### Exercise directions
Locate the string "link" in the records below. Copy every line where it occurs.

Records drawn from a dataset:
---

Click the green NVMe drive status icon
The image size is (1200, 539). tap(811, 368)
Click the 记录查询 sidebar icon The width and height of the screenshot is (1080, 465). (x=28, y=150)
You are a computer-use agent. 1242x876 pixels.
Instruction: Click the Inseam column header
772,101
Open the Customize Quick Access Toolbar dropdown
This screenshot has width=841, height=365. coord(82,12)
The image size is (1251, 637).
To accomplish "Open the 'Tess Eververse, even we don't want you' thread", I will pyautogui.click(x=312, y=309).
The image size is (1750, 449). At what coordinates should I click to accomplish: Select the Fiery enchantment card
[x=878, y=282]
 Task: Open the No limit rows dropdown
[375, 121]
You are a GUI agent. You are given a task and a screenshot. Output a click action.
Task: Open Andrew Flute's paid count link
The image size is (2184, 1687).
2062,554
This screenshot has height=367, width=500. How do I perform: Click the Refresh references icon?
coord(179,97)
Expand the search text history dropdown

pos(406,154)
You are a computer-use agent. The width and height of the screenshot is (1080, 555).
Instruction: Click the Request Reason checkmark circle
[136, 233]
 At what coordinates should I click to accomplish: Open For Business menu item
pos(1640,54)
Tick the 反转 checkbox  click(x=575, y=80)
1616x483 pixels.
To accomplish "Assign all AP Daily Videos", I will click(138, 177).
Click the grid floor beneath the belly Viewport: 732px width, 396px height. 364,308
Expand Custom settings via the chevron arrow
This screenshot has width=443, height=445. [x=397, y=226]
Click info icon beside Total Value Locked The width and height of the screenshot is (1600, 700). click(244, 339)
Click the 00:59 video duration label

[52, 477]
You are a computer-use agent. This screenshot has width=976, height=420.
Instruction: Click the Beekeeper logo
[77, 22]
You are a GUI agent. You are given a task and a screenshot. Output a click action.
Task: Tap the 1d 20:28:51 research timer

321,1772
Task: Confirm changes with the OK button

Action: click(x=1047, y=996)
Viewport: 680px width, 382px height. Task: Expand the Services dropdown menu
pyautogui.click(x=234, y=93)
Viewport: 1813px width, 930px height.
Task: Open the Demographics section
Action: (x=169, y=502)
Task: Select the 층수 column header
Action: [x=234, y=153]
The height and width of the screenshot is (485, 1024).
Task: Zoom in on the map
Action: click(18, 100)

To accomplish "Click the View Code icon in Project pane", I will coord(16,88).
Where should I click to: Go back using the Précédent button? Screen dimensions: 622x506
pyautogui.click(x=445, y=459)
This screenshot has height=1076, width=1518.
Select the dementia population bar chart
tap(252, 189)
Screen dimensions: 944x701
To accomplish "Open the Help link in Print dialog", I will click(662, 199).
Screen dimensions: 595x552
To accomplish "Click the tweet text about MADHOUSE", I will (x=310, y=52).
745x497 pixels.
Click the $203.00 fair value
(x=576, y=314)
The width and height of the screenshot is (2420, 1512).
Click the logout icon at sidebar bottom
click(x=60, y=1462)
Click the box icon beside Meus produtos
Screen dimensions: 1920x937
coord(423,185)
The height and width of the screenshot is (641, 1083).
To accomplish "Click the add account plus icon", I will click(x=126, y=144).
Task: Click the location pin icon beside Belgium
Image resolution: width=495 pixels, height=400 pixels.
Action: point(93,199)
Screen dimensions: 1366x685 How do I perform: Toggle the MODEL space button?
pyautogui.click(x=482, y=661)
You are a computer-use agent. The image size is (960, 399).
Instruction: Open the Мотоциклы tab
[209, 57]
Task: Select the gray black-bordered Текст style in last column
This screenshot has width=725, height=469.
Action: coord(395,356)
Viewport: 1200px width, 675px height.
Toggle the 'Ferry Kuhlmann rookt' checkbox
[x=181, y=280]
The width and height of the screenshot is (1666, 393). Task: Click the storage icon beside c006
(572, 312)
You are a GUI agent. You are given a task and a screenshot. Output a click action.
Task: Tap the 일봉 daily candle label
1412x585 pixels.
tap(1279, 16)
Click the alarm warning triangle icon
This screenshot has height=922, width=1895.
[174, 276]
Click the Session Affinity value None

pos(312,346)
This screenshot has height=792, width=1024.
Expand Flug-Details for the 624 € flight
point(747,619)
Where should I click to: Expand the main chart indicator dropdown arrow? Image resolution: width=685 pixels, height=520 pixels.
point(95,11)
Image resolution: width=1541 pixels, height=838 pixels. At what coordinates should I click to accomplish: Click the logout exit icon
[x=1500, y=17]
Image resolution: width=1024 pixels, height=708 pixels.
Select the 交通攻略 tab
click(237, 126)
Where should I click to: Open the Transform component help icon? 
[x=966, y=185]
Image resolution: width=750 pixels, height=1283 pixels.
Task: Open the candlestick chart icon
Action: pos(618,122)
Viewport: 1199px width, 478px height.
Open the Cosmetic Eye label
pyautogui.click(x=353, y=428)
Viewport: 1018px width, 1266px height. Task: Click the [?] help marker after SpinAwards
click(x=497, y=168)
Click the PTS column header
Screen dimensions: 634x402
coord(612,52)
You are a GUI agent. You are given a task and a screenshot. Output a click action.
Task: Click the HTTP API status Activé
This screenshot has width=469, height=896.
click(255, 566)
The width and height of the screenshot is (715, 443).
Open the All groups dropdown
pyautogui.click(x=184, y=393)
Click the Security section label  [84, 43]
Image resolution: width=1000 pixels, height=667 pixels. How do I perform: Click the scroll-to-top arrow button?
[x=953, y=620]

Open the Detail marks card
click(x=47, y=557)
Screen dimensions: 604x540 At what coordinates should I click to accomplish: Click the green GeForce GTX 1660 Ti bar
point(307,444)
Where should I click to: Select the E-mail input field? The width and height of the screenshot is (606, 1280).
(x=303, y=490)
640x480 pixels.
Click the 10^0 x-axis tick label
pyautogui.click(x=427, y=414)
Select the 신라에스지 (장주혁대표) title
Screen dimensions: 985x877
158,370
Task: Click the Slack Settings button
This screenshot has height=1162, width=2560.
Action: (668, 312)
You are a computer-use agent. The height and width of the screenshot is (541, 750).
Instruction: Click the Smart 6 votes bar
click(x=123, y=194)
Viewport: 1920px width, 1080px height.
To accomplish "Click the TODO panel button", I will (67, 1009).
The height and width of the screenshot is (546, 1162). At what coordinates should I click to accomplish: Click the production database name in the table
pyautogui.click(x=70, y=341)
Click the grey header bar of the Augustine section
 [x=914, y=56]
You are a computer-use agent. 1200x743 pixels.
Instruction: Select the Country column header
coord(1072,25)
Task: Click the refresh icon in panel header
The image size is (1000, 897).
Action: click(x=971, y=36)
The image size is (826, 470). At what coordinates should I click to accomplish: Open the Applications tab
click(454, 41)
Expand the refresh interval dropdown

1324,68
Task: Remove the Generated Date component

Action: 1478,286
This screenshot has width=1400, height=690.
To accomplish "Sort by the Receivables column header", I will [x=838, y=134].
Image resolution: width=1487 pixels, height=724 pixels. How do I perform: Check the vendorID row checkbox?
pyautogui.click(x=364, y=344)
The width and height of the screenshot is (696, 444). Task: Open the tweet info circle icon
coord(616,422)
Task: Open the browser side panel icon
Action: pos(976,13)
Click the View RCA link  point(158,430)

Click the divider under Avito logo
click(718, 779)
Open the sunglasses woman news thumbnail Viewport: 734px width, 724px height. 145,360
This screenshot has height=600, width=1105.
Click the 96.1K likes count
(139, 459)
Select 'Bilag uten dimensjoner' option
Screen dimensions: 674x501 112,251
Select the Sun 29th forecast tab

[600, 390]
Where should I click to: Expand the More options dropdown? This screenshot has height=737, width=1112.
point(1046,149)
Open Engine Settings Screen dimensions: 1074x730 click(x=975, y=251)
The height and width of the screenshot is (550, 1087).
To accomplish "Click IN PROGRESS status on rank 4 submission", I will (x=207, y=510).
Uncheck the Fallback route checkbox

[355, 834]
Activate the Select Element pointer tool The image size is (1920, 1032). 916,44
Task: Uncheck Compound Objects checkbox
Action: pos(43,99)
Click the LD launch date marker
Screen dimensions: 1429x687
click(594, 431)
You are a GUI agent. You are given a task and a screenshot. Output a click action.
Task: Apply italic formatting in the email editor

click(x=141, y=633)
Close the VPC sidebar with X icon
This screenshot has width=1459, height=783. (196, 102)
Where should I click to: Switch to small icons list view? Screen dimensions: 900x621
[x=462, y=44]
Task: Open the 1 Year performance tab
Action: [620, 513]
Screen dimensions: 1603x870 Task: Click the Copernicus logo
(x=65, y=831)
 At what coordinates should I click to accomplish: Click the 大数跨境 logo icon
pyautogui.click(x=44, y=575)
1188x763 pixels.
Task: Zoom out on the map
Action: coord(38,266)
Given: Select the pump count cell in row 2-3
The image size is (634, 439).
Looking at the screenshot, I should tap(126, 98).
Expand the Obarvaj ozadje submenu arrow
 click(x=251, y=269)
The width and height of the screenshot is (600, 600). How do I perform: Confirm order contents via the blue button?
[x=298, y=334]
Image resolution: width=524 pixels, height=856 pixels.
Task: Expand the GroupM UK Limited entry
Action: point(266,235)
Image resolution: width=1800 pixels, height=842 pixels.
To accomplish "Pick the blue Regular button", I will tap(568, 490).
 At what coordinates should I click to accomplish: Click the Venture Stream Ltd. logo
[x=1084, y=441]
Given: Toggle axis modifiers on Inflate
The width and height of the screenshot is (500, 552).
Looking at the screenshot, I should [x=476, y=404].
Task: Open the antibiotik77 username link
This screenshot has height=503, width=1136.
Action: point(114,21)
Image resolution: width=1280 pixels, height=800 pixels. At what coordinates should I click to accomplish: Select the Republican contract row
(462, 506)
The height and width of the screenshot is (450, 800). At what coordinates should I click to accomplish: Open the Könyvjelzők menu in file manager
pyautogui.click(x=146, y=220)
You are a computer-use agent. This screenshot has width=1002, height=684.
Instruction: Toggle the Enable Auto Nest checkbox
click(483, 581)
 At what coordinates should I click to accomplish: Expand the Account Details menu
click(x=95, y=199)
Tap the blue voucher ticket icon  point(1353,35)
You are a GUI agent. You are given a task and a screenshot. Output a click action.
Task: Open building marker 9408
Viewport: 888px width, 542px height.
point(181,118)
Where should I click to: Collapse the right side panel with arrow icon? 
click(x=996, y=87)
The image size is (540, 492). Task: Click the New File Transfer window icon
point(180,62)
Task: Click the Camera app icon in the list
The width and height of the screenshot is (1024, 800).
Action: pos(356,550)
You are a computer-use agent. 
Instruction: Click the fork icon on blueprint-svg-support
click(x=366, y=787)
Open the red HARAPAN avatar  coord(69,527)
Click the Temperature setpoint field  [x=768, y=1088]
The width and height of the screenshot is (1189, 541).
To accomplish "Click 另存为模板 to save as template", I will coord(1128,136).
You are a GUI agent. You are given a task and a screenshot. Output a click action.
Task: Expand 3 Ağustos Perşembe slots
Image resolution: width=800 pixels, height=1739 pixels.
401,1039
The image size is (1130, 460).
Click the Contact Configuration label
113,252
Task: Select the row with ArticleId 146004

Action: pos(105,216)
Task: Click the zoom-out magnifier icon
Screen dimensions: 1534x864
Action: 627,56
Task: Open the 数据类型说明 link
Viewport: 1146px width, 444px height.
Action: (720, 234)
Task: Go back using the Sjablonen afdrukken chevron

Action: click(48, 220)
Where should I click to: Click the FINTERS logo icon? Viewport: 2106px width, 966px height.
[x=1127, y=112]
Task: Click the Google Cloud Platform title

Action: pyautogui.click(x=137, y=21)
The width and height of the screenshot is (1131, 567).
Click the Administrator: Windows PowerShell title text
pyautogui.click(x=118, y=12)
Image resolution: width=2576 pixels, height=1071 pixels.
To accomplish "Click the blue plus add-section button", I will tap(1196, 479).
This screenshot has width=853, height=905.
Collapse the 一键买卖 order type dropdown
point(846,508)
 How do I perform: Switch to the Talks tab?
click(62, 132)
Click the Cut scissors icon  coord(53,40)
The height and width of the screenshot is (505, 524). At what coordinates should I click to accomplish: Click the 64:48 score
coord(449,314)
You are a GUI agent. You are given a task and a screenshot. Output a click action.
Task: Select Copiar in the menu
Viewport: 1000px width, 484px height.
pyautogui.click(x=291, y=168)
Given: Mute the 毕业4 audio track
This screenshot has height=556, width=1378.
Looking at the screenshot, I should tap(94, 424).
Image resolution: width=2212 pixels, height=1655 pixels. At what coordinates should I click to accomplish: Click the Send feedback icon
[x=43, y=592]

---

### Output of the exercise
Task: Open Andrew Flute's paid count link
To accomplish "Open the Help link in Print dialog", I will click(662, 199).
Click the View RCA link  point(158,430)
Task: Open the antibiotik77 username link
Task: Open the 数据类型说明 link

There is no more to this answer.